IDSシェアー、本決まりになった日本版SOX法対応ツールを提供

IDSシェアー・ジャパンは、企業がいわゆる「日本版SOX法」と呼ばれる金融商品取引法案に対応するための内部統制管理ツール「ARIS Audit Manager 3.0日本語版」の提供を開始すると発表した。

[怒賀新也,ITmedia]

 IDSシェアー・ジャパンは6月20日、都内で記者発表会を行い、企業がいわゆる「日本版SOX法」と呼ばれる金融商品取引法案に対応するための内部統制管理ツール「ARIS Audit Manager 3.0日本語版」の提供を開始すると発表した。同製品には、独Siemensの2年間にわたるSOX法対応の取り組みが集約されていることが特徴という。6月7日に日本版SOX法案が国会で成立したことにより、今後企業の対応の本格化が予想される。
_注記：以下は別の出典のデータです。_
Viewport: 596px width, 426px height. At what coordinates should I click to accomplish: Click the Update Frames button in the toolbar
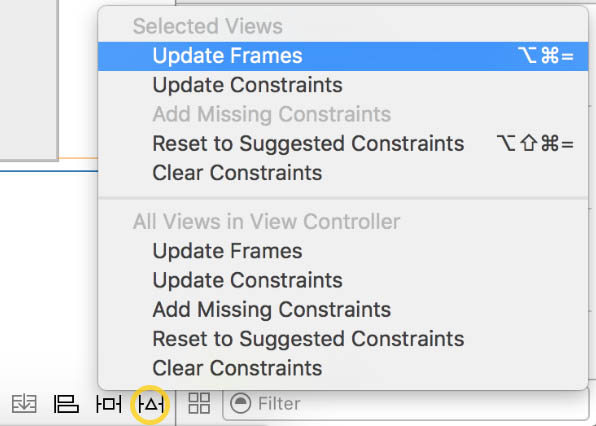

 「“ITは経営に貢献してない”といわれているが、それは業務プロセスに注力していないことに原因がある。われわれはビジネスプロセスの可視化を通じて、現場に変化を促してきた」と話すIDSシェアー・ジャパンの力正俊社長

 米KPMGがSOX法対応25社をサンプル調査した結果、対応に成功している企業の成功要因は、1.業務プロセスが標準化されている、2.プロセスの自動化、3.経営からの明確なガイダンス、4.集中管理が挙げられる。例えば、10部門ある企業の各部門が異なる方法で法令遵守、内部統制の取り組みを行った場合、部門数だけ対応コストが掛かってしまう。対応手法が全社的に標準化され、自動化されていれば、部門数が多い企業ほど規模のコスト削減を実現できる。また、企業内の優秀な人材が、内部統制対応ではなく、より本業に近い業務に注力できることも利点になるとしている。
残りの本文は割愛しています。